EXCERPTED PASSAGE

Before the plaintiff stepped onto and fell through the patio roof he did not hear or see anything that led him to think that there was a possibility that the plaintiff might step on the patio roof.
In cross-examination he was referred to his signed statement which he made with an assessor on 1 July 2015 (statement) about 10 or 11 months after the incident. He agreed he said in that statement Clifton had noticed leaves in the gutter but now did not recall any conversation about Clifton removing the leaves. He said, from the statement he went and got a bucket apparently but could not now remember doing that. He agreed that after this time and the trauma of the incident he has had a problem remembering some of the details.
In his statement he agreed that he said 'I told Cliff not to step onto the patio roof - as it was plastic, when he was cleaning out the gutters'. He said that was obviously what he said to the assessor but he did not now recall it. I note in the defence and amended defence it was pleaded that he said that to Clifton. That was resiled from in the further amended defence and it is the position of both parties that no such warning was made. It was put to the first defendant in cross‑examination that he told the assessor he had given a warning about stepping on the roof because he was concerned about his insurance cover if he had not. He denied that and said he would not have lied in his statement. The inconsistency goes to the credit of the first defendant. I note however that the statement was made more than 10 months after the incident and the first defendant admitted that he had a problem remembering some details given the trauma of the incident.
He agreed that the patio roof was some sort of plastic sheeting polycarbonate material, he knew that to be the case then and knew that you did not stand on that type of roof. When it was put to him that he saw Clifford on the tiled roof but did not issue any warning he responded 'why would I?'.
He said when the plaintiff was undoing the unit the plaintiff said he noticed there were a couple of cracked tiles and said 'while I'm here if you've got the tiles I'll put the new tiles on'. He said he then left to go to the shed to get new tiles.
He agreed that he watched the plaintiff and Clifton whilst standing on a retaining wall from which he could see the roof. Originally it was his intention to use the forks of the loader to take the unit off the roof but he did not get his loader. When the unit was getting moved, he was not sure how it was going to be lowered down. He agreed that the movement of the unit was a two man job and it would not be easy to manoeuvre it on the roof.
Second defendant not present
It is common ground that the second defendant was not present at any time that the plaintiff and Clifton were at the defendants' property. The claim against her must be dismissed.
Relevant findings of fact
The majority of facts are not in dispute. Relevant to the issues which fall for determination I find the following:
(a)I consider that both Clifton and the first defendant gave evidence in a truthful manner. The plaintiff's fall was unexpected and inevitably had a significant traumatic impact on both of them such that it is understandable that some details of what happened and in what order would likely to be hazy in their respective recollections.

DATA SEGMENT

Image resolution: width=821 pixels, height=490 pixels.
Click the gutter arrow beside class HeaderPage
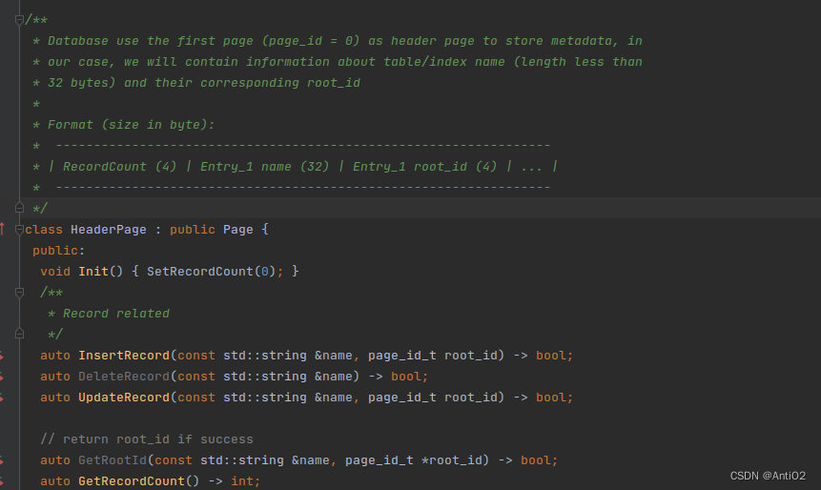click(x=3, y=229)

LIST OF TASKS
1. In the judgment excerpt, on what date did the first defendant make his signed statement with an assessor?
2. Carry on the judgment excerpt from the point where it stops.

IN RESPONSE
1. 1 July 2015, about 10 or 11 months after the incident.

2.
(b)The plaintiff was a qualified mechanic and had been a farmer since about 1978. He had been a neighbour of the defendants for several years and during that time he had visited the defendants' house about once a month. When the plaintiff came to the defendants' house he would normally park his car at the eastern end on the driveway and walk to the back door through the patio under the patio roof. I am satisfied that before he came to the defendants' property on the day of his fall the plaintiff could not have been unaware that the patio roof was translucent and that it was constructed of a material the same as or similar to material of which the canopy roof was constructed.
(c)The plaintiff had constructed the canopy roof at his home in about 2005. Photographs 30 - 37 depict the canopy roof from above and below.
(d)The intention of the plaintiff and Clifton when they climbed on the tiled roof was to walk directly from the ladder across the tiled roof to the unit, the plaintiff would unbolt the unit and they would walk the unit back across the tiled roof in a direct line to the location of the ladder.
(e)Neither Clifton nor his brother ever intended doing anything on the patio roof.
(f)The cracked tiles which the plaintiff or Clifton said they would replace were in the immediate proximity of the unit. There is no need for me to make a positive finding as to whether it was the plaintiff or Clifton who called out to the first defendant.
(g)There was at no time any discussion between the plaintiff and/or Clifton with the first defendant in which the first defendant was asked for his input as to how the unit was going to be carried by them or where or how they were going to carry it.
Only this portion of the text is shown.